Pienso en los que se han consagrado a Dios, han cambiado su vida radicalmente, su pesca, y lo han dejado todo por una llamada más fuerte. Han comenzado a seguir a Jesús para ser sus manos y sus pies.

Son aquellos que renuncian al anhelo de formar una familia para estar a solas con Jesús, renuncian al derecho de tener una vida propia para servir otras vidas de forma desinteresada y pescar hombres.

Hacen falta muchos hombres que quieran ser pescadores de hombres, servir a otros, partirse como Cristo. Son aquellos que no se reservan nada.

Tenemos que rezar por todos los consagrados, por su fidelidad, para que esa primera llamada la guarden en su corazón para siempre y para que otros muchos se unan si es ése su camino.

Pienso no sólo en ellos, sino en todos. Porque, sea cual sea nuestra vocación, hay algo muy verdadero en esta primera llamada tan sencilla: «Ven conmigo», y en la respuesta, tan fuerte: «Lo dejaron todo».

Es importante renovar este sí cada día y acordarnos de que Dios nos ha elegido para pescar hombres. Nos ha llamado por nuestro nombre como nos recuerda el Papa Francisco: «Dios siempre habla personalmente, por el nombre, nunca a las masas».

Con Él no tenemos nada que temer. A su lado podemos ganar hombres para Dios. Porque pescar hombres para Dios es fascinante.

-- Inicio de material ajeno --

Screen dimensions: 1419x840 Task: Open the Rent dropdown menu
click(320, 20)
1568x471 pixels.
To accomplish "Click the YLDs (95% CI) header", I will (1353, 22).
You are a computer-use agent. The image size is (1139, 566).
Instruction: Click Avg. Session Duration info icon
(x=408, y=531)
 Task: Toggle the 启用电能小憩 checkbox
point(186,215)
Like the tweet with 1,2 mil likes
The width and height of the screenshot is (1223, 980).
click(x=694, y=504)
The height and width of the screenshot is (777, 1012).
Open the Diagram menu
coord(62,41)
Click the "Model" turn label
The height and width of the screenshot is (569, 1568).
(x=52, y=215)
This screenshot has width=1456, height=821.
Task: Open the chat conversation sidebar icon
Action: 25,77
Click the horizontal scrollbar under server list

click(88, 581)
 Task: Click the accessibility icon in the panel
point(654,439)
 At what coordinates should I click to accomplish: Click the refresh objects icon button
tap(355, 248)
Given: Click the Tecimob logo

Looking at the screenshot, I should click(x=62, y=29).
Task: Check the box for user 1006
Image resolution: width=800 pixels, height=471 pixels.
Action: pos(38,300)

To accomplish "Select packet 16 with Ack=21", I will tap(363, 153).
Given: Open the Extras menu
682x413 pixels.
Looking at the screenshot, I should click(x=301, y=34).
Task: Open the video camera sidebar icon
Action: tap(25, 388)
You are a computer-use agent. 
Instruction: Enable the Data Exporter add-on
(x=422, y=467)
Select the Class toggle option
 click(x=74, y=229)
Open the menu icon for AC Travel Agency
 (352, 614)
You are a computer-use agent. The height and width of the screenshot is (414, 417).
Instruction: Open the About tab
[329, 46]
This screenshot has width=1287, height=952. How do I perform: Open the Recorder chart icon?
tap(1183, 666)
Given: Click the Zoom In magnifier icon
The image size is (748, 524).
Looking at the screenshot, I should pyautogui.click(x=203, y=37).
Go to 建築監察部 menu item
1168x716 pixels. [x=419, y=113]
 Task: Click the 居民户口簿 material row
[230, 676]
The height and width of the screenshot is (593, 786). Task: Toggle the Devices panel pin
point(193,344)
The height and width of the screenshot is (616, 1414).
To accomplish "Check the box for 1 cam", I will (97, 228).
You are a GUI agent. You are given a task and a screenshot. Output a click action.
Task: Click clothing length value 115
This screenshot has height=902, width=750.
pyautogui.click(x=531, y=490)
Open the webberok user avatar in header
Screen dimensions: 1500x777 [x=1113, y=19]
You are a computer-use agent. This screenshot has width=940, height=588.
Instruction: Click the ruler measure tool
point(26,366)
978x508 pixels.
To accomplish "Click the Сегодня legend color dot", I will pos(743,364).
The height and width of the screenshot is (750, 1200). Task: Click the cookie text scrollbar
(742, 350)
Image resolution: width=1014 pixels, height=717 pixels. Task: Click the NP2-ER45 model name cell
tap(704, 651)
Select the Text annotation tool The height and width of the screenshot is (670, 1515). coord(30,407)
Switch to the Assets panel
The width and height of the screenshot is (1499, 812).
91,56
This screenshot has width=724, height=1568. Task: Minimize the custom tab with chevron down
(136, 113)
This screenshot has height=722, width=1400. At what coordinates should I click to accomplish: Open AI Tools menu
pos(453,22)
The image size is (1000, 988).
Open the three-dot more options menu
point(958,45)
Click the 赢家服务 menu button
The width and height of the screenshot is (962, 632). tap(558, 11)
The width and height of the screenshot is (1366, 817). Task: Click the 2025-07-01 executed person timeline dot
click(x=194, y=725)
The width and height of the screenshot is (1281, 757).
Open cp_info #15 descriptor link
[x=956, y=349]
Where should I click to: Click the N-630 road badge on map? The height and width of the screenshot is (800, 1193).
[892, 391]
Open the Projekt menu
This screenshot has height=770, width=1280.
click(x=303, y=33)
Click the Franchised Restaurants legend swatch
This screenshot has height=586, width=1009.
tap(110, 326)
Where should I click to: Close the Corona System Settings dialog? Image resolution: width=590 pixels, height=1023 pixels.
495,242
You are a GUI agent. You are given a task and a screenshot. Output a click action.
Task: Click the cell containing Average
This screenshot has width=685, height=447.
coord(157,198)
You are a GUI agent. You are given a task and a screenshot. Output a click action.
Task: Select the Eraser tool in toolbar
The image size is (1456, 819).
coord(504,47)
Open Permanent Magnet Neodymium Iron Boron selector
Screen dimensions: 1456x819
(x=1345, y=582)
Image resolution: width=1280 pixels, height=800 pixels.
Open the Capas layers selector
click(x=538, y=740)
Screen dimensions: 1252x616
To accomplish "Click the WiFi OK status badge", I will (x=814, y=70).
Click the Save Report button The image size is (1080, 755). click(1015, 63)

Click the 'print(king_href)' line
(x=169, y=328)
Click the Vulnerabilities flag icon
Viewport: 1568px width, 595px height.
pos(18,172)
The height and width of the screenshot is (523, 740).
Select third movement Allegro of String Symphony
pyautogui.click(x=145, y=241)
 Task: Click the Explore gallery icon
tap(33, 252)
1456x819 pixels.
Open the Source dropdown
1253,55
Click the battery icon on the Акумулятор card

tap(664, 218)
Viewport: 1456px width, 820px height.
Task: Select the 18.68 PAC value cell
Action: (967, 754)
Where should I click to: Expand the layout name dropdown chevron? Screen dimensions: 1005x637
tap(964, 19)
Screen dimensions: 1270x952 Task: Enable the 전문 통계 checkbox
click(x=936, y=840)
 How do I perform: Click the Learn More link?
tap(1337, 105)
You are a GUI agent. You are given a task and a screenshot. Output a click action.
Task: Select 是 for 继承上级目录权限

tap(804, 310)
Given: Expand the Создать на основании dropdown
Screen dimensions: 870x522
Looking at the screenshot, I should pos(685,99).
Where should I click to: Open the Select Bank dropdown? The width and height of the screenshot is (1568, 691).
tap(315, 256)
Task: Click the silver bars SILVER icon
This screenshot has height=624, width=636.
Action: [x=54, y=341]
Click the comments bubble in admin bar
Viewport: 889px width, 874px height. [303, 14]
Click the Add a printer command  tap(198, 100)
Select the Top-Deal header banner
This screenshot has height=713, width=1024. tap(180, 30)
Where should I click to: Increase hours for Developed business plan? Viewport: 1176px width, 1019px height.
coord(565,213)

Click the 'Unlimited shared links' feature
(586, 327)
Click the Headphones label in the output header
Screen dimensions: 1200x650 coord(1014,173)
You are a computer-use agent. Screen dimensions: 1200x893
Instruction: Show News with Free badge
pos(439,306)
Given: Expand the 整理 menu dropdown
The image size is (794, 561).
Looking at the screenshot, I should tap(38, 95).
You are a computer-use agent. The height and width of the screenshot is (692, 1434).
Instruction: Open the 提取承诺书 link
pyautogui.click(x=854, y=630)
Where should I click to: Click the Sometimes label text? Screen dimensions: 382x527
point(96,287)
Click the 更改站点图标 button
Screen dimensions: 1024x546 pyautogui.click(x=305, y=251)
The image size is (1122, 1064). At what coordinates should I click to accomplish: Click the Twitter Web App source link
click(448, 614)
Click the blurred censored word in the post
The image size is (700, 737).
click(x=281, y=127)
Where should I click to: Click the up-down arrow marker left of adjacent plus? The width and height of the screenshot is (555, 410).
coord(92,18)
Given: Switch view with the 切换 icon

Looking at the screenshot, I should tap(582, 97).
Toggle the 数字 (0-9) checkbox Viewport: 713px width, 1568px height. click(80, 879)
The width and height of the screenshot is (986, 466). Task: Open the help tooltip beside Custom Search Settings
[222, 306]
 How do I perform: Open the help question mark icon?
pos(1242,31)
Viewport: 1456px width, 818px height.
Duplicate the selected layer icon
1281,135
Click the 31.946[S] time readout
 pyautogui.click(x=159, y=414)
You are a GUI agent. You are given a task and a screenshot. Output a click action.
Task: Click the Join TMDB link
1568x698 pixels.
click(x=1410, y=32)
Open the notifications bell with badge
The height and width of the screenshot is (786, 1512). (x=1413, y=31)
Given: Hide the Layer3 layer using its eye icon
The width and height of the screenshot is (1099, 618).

Se trata de ser pacientes y misericordiosos, de aguardar en sus vidas a que abran a Dios su corazón. Se trata de poder calmar sus heridas y sanar esas almas que sufren. Y lo hacemos desde nuestro lugar, desde nuestra barca. Desde el corazón de Dios porque ahí es donde Él nos hace capaces para amar, para dar la vida.

Podremos así dar de beber a los sedientos y de comer a los que sufren hambre con nuestras manos débiles. A su lado los caminos se harán cortos y la mies abundante dejará de ser inabarcable. A su lado lo imposible será posible y la vida se llenará de luz aunque sea de noche.